WHAT IS EXPECTED
Rewrite the listing, replacing "dropdown" with "drop-down list" and leaving everything else unchanged.

RECORDS FOR THIS TASK
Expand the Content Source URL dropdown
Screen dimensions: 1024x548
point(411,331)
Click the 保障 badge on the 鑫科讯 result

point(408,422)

SOLVED PROBLEM
Expand the Content Source URL drop-down list
Screen dimensions: 1024x548
point(411,331)
Click the 保障 badge on the 鑫科讯 result

point(408,422)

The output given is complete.